That’s “the what people say” part. Now we come to what people do. Here’s a third “know this.” What happened is not at all unusual. First of all, male or female, DO NOT TOUCH A LAW ENFORCEMENT OFFICER. Generally, only bad things will happen as a result. I only know of women touching male cops, but I’d bet some handsome, tipsy dude has tried the same thing on a female cop.

The incident I’m most familiar with is from a “sit-in” I did as one of our deputies was reviewing the tape of a stop he made. We watched the body cam footage. The stop seemed fairly routine. However, once the window came down and the woman started to talk, he could tell she was “pie-eyed.” Ok. Now comes the “walk the white line” test or the breathalyzer. She is told to get out of the car. In her mid-forties, I’d say, she was remarkably fit, shall we say. And statuesque. She was a Latina without a great command of English. She stumbled, or so it looked, getting out of the car (as opposed to doing it on purpose), and threw her arms around the cop, who now in an instant had to decide how to resolve the situation. 
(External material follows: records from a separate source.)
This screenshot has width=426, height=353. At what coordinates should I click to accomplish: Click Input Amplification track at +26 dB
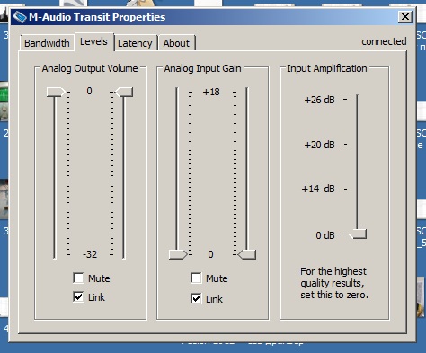[x=358, y=100]
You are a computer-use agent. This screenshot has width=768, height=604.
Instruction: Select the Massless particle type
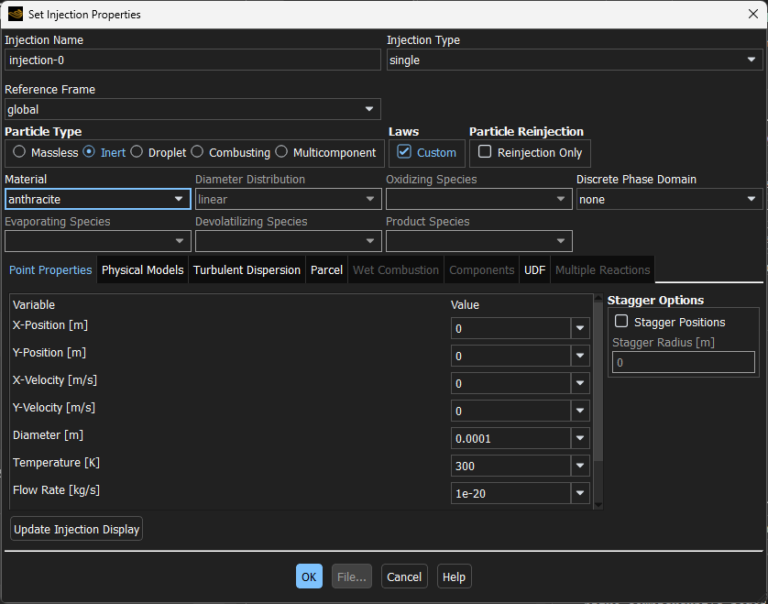pyautogui.click(x=19, y=152)
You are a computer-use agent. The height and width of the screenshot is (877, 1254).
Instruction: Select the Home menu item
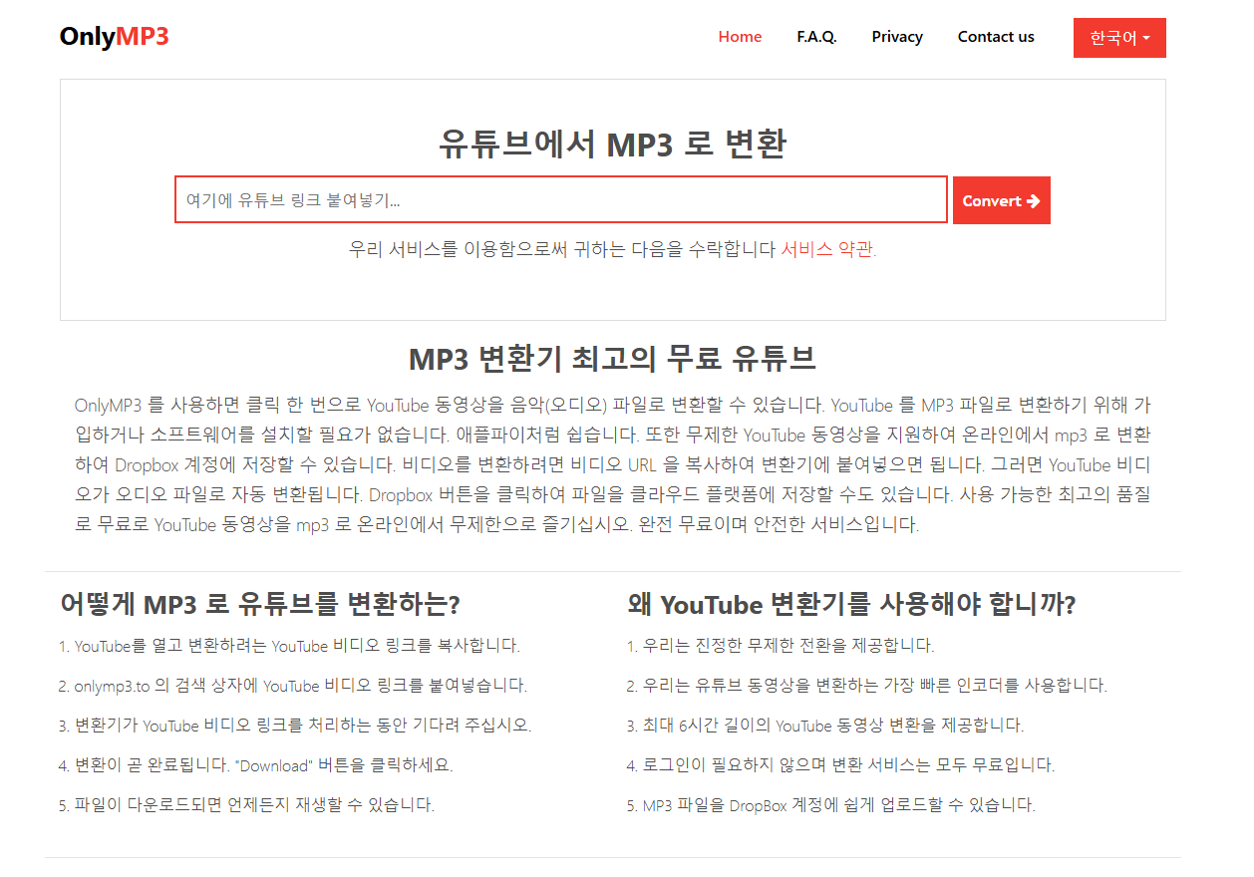(740, 36)
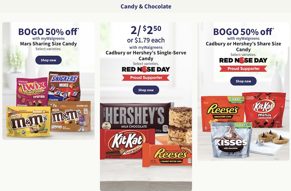Click Proud Supporter ribbon in the right card
This screenshot has width=291, height=191.
pyautogui.click(x=243, y=68)
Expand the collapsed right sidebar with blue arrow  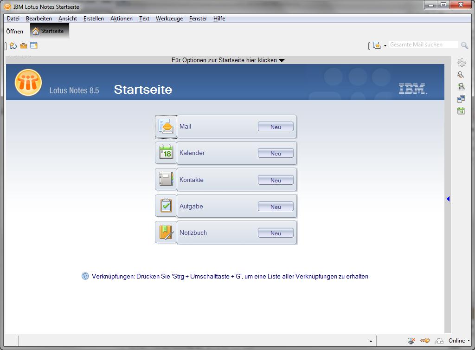tap(448, 199)
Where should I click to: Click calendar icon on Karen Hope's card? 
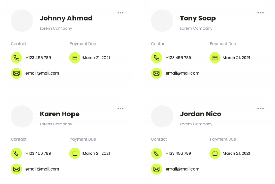tap(75, 153)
With her arms around him, his access to his taser and his gun was very restricted. He managed to get her off and stand her up. Once steadied, right in front of him, she reached out, took his crotch in her hands, began what I think we can call a massage while trying to get him to let her drive away. He backed away from that and she tipped backward against her car. Again steadied, she slowly began to unbutton her blouse. Tight as it was, the buttons readily popped up. Having had her way with the buttons, she spread her arms out offering quite a display of pulchritude. How this didn’t cause a pile-up on ’95 from onlookers is amazing. We’ll skip the offer that went with the scenery. Quick as a bunny, the cop pulled a blanket out of the car, put it ‘round her, and wrestled her back into the car.

He called his supervisor and the EMT’s and probably didn’t respond when he got home to his wife’s question, “What happened today on the job, honey?”

South Florida is unique in many ways. Sexy, drunk women trying to seduce themselves out of a ticket is not one of them.